Many people of faith regard themselves as progressive. Their faith in Christ, for example, is resolute. However, they are not doctrinaire in their belief system - scripture is open to interpretation, and organized religion takes on the "broken mirror" analogy: each faith represents but one piece of the whole, therefore, none of the individual pieces represent the "whole truth" but a single part. Issues, then, such as homosexual marriage, capital punishment, environmentalism, and abortion are viewed with a far less dogmatic eye by Liberal Christians (derisively labeled "al la cart Christians" by some, I say approaching rationality) than by their more strident counterparts. Another issue, evolution, is also accepted by most of the progressive faithful, thus rejecting the fiction, pseudo-science "creationism."

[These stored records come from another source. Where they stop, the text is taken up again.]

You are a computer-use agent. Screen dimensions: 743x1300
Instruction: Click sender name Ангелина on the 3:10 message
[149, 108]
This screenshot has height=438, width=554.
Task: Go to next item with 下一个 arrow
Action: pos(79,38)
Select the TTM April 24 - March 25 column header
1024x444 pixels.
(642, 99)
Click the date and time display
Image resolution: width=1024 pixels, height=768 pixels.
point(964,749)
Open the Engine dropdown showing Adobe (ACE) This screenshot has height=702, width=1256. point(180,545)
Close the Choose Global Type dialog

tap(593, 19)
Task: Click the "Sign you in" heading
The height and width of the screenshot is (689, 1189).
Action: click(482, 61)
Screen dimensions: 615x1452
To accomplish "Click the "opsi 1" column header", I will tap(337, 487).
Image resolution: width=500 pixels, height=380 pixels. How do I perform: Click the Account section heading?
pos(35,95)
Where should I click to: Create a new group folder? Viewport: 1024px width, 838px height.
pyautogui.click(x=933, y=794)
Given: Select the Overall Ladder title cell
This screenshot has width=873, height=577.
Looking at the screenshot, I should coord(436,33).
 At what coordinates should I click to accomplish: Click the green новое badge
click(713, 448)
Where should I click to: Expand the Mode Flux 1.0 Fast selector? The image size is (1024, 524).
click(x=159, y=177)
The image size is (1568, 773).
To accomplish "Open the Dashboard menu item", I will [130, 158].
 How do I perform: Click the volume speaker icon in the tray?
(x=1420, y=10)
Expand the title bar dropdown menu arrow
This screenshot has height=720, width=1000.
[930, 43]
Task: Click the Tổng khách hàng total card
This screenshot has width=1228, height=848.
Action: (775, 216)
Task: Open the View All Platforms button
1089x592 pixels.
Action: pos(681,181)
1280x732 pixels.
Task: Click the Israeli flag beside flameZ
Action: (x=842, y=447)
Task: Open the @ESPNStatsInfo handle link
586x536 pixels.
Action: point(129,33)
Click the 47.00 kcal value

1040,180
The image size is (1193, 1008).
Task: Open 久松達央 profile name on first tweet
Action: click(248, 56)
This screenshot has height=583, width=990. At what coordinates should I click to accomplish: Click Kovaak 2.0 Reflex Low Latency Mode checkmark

And here is my point: If you accept evolution then you must agree with the statement that "we" all evolved from a single source; from the primordial ooze we arose. However, as a person of faith, or a Christian more specifically given the context of Western society, you must also believe in an afterlife of some kind, or else your faith doesn't really follow from anything. Therefore, given biblical teaching, the issue of ensoulment must be broached - it is, after all, from this notion of the "soul" that the idea of eternal life is derived. This raises a fundamental question: If you accept both evolution and some conception of an afterlife, at what point does ensoulment take place?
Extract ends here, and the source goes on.